[語と要素を指し示す項目]
· · · · ·
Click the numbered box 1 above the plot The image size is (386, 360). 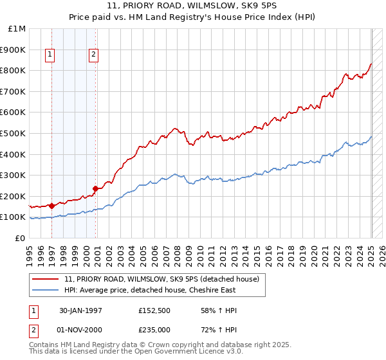(x=50, y=55)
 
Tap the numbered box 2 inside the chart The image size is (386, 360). (x=93, y=55)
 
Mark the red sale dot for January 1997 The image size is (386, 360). (x=51, y=206)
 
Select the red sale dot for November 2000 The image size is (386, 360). (x=95, y=188)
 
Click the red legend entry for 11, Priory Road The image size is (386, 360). (x=161, y=279)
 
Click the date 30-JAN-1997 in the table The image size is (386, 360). (x=80, y=310)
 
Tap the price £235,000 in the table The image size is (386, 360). (x=154, y=330)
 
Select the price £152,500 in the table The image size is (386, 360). (x=154, y=310)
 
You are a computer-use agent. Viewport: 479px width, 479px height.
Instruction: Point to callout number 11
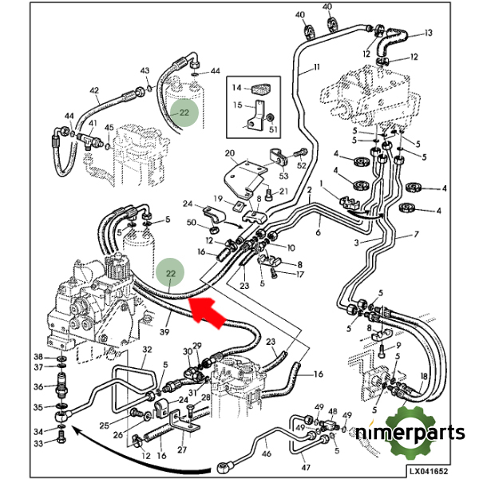pos(315,66)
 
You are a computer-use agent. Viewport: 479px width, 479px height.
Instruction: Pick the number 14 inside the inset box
pos(236,87)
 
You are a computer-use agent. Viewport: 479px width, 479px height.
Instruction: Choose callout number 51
pos(274,130)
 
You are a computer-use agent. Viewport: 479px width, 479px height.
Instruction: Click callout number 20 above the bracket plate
pos(230,153)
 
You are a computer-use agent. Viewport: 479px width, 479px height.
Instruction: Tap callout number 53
pos(283,177)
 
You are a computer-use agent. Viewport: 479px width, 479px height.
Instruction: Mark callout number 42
pos(94,90)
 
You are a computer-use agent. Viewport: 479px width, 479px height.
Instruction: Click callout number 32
pos(146,350)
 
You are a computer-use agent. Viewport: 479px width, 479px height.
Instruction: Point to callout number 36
pos(38,386)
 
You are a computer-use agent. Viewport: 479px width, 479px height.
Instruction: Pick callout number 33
pos(38,444)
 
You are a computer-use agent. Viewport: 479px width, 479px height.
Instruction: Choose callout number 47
pos(306,467)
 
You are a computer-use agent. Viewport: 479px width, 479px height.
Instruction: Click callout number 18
pos(424,376)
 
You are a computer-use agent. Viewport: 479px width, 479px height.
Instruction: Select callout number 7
pos(415,235)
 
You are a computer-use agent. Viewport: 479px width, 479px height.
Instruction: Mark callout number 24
pos(188,204)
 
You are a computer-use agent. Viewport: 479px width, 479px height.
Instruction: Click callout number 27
pos(181,449)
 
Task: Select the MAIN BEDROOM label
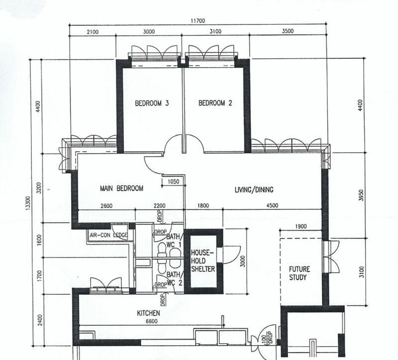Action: pos(121,188)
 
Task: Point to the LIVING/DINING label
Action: pos(254,189)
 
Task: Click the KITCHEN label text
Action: pos(148,313)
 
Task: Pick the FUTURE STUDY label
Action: pos(299,273)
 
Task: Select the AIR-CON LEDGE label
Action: pos(108,235)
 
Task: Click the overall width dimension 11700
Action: pos(198,21)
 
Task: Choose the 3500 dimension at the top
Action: pos(288,31)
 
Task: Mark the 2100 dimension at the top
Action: pos(92,31)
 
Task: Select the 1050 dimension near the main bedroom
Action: pos(174,182)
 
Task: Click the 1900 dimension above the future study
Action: pos(300,226)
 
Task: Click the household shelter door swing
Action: pos(228,255)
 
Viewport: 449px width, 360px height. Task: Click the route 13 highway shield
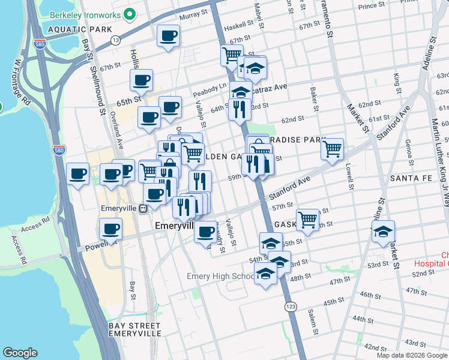115,40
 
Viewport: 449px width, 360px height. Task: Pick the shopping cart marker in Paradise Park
332,148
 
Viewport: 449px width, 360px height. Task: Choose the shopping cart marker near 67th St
231,56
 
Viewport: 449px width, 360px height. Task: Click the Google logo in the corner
20,352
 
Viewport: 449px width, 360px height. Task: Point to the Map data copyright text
412,355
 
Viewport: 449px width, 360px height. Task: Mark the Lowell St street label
348,173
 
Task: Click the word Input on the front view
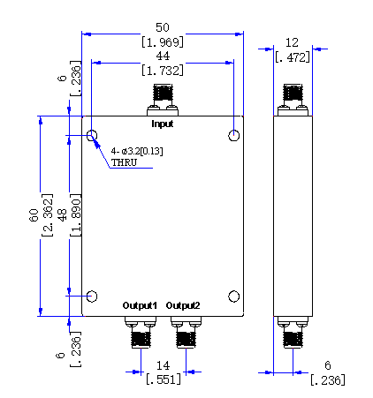tap(162, 124)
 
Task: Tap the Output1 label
tap(140, 305)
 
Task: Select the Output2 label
tap(183, 305)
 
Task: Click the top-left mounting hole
tap(92, 136)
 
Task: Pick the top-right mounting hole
tap(234, 136)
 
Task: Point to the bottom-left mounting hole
tap(92, 297)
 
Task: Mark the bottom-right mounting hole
tap(234, 297)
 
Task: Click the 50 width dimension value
tap(163, 27)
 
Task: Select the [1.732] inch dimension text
tap(163, 71)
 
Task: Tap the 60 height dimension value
tap(34, 215)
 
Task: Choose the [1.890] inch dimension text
tap(76, 215)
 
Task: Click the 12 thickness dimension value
tap(292, 43)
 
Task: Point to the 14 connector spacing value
tap(163, 365)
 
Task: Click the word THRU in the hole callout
tap(124, 162)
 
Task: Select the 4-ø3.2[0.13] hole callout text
tap(137, 151)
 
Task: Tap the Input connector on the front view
tap(163, 100)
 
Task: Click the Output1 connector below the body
tap(141, 332)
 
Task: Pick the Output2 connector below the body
tap(186, 332)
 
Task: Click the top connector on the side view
tap(293, 100)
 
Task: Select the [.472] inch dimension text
tap(293, 57)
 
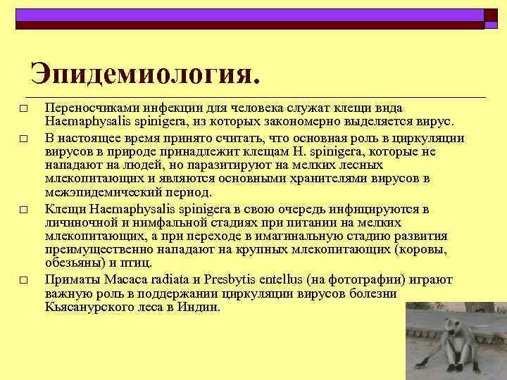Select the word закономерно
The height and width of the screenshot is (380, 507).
tap(320, 120)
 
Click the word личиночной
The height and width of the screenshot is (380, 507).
tap(80, 222)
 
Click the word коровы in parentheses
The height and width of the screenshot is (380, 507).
tap(422, 249)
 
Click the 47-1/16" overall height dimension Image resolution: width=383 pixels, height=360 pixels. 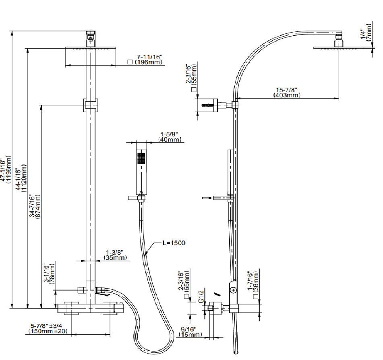coord(6,171)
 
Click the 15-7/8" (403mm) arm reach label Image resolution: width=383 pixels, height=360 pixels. coord(287,93)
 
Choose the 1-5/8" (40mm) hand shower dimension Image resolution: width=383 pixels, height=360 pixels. coord(169,137)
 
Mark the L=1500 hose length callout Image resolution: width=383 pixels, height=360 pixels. coord(174,243)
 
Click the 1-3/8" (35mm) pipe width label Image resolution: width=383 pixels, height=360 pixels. coord(116,255)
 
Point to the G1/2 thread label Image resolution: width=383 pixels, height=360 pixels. coord(201,295)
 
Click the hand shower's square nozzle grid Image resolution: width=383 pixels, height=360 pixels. coord(141,158)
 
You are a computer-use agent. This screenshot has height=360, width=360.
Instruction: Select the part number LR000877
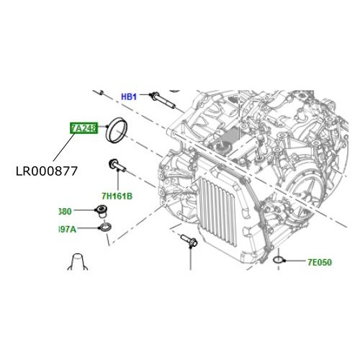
· · · · ·
§ 課題の指示
「Mark the L=1500」を含む行から記録の最後の行までを、指示文も含めてそのまま書き直し、解答にある座標の数値をすべて36ずつ増やしてください。画像は解答に入れないでください。

§ 解答
Mark the L=1500 hose length callout Image resolution: width=383 pixels, height=360 pixels. coord(210,279)
 
Click the 1-3/8" (35mm) pipe width label Image resolution: width=383 pixels, height=360 pixels. coord(152,291)
 
Point to the G1/2 thread label Image resolution: width=383 pixels, height=360 pixels. coord(237,331)
 
Click the hand shower's square nozzle grid Image resolution: width=383 pixels, height=360 pixels. coord(177,194)
 
You are a computer-use agent. This screenshot has height=360, width=360.
Instruction: Select the part number LR000877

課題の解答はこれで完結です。